12. En deuxième lieu, il ressort des termes mêmes de l'arrêté attaqué, qui mentionne que le requérant n'a fait état d'aucune circonstance justifiant qu'un délai de départ volontaire supérieur à trente jours lui soit accordé, que le préfet a examiné la situation personnelle de M. C. Par suite, le moyen tiré du défaut d'un tel examen doit être écarté.
13. D'une part, contrairement à ce que fait valoir M. C, le préfet de l'Essonne a assorti la décision faisant obligation de quitter le territoire français d'un délai de départ volontaire. D'autre part, compte tenu notamment de ce qui a été dit au point 9, M. C ne fait pas valoir de circonstances de nature à justifier l'octroi d'un délai supérieur à trente jours.

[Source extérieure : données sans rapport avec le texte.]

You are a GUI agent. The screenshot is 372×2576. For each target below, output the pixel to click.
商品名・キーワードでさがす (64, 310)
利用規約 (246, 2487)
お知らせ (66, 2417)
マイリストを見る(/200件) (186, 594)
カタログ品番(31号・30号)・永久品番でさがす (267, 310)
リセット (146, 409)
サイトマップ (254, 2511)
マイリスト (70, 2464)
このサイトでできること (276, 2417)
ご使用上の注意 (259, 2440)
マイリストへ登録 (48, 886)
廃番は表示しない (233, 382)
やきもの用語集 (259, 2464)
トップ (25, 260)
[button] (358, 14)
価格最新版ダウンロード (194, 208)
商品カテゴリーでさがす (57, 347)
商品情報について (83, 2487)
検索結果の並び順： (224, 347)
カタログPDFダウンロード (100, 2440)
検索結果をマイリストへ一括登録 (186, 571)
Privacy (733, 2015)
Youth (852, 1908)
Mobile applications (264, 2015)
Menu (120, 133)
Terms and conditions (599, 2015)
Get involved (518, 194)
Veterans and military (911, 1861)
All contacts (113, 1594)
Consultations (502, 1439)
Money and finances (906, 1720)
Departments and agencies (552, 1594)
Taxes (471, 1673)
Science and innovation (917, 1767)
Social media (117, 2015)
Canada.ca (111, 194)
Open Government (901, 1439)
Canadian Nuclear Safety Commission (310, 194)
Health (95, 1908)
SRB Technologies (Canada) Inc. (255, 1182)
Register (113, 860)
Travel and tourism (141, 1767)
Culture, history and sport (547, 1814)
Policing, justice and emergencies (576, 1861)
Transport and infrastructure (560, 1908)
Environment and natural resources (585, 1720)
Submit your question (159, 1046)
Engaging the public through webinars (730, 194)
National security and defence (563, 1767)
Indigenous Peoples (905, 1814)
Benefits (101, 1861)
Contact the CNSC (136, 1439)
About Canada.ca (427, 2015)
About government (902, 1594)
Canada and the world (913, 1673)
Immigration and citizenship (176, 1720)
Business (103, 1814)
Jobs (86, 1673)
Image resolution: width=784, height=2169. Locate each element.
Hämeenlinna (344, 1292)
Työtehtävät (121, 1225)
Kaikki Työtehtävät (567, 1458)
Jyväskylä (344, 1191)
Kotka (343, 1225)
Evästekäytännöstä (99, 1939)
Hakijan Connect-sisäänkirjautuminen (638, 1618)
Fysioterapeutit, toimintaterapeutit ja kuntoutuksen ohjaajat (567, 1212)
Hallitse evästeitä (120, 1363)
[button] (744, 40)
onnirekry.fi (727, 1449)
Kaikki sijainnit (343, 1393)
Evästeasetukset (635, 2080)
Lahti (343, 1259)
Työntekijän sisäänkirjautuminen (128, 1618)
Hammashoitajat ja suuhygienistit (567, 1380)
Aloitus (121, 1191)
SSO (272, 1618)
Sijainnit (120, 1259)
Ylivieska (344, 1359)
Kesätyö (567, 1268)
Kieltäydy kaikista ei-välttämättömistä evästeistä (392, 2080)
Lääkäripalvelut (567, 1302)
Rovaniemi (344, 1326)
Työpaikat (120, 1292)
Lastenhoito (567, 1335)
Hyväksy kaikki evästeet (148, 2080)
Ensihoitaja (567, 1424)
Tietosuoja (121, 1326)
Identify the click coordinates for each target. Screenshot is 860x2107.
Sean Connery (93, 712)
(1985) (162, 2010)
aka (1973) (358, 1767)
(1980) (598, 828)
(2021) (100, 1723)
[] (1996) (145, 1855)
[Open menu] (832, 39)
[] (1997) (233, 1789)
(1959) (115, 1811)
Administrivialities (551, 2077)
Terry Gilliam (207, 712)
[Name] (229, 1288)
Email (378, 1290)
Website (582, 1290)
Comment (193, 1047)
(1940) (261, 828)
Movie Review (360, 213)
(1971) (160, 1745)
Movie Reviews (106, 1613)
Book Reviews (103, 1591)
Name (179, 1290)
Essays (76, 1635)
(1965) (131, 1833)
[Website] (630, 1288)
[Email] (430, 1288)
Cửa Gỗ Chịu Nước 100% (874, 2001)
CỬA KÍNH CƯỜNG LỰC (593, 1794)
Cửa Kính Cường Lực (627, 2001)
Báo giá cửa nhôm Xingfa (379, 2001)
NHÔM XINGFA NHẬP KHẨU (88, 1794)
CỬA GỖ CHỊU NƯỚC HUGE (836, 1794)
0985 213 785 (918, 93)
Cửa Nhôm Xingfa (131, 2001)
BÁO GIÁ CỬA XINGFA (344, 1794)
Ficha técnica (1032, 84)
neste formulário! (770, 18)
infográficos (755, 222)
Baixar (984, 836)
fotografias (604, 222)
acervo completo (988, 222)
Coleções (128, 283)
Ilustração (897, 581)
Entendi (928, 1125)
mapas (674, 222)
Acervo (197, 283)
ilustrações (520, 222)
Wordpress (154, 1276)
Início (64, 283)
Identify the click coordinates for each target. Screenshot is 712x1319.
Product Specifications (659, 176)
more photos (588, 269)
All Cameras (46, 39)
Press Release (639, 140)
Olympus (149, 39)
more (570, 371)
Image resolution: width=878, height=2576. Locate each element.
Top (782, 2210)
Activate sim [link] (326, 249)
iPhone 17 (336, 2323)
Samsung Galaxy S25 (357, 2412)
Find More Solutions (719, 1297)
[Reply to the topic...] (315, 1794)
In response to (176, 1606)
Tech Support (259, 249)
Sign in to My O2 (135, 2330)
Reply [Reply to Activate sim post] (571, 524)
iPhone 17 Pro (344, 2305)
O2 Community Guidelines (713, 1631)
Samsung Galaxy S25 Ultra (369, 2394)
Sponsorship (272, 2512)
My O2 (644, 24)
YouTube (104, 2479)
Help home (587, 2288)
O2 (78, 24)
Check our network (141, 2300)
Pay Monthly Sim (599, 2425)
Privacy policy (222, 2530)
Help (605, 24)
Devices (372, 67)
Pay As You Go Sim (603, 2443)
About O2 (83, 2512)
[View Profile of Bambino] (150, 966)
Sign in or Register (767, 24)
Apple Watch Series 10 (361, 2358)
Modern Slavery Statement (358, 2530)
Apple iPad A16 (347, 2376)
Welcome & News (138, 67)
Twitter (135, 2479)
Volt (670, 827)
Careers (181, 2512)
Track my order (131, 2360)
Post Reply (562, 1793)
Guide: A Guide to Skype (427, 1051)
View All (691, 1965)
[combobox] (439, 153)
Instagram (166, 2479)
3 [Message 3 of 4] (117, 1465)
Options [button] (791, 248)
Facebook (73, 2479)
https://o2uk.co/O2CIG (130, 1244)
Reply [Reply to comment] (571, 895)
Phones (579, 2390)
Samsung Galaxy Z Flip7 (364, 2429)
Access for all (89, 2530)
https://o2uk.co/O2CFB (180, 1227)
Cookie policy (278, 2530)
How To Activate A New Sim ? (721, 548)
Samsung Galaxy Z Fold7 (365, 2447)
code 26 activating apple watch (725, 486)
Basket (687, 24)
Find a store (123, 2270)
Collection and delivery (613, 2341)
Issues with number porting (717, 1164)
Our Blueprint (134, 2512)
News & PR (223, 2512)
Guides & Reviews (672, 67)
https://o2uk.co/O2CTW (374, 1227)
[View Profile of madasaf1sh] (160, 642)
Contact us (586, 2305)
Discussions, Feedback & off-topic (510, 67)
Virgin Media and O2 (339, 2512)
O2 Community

14. En troisième lieu, M. C ne peut se prévaloir à l'encontre de la décision contestée des dispositions de la directive 2008/115/CE du 16 décembre 2008 relative aux normes et procédures communes applicables dans les États membres au retour des ressortissants de pays tiers en séjour irrégulier, dès lors que cette directive a fait l'objet d'une transposition en droit interne. Par suite, ce moyen doit être écarté.
15. En quatrième lieu, les éléments d'appréciation énoncés par les dispositions de l'article L. 612-1 précité ne présentent pas un caractère plus restrictif que ceux prévus par les dispositions de la directive 2008/115/CE du 16 décembre 2008 et ne sont donc pas contraires aux objectifs de cette dernière. Par suite, le moyen tiré de ce que la décision attaquée a été prise sur le fondement de dispositions législatives incompatibles avec les objectifs de la directive 2008/115/CE du 16 décembre 2008 ne peut qu'être écarté.
16. En cinquième lieu, M. C n'apporte aucun élément probant permettant d'établir que le délai de départ volontaire de trente jours n'était pas approprié à sa situation.
17. Il résulte de ce qui précède que M. C n'est pas fondé à demander l'annulation de l'arrêté du 16 juin 2022 par lequel le préfet de l'Essonne a refusé de renouveler son attestation de demande d'asile, l'a obligé à quitter le territoire français dans un délai de trente jours et a fixé le pays à destination duquel il sera renvoyé en cas d'exécution d'office.
Sur les conclusions à fin d'injonction :
18. Le présent jugement qui rejette les conclusions à fin d'annulation présentées par M. C n'appelle aucune mesure d'exécution. Dès lors, les conclusions à fin d'injonction présentées par le requérant ne peuvent qu'être rejetées.
D E C I D E :
Article 1er : La requête de M. C est rejetée.
Article 2 : Le présent jugement sera notifié à M. A C et au préfet de l'Essonne.
Rendu public par mise à disposition au greffe le 8 août 2022.
La magistrate désignée,
signé
S. FLa greffière,
signé
E. Amegee
La République mande et ordonne au préfet de l'Essonne en ce qui le concerne ou à tous commissaires de justice à ce requis en ce qui concerne les voies de droit commun, contre les parties privées, de pourvoir à l'exécution de la présente décision.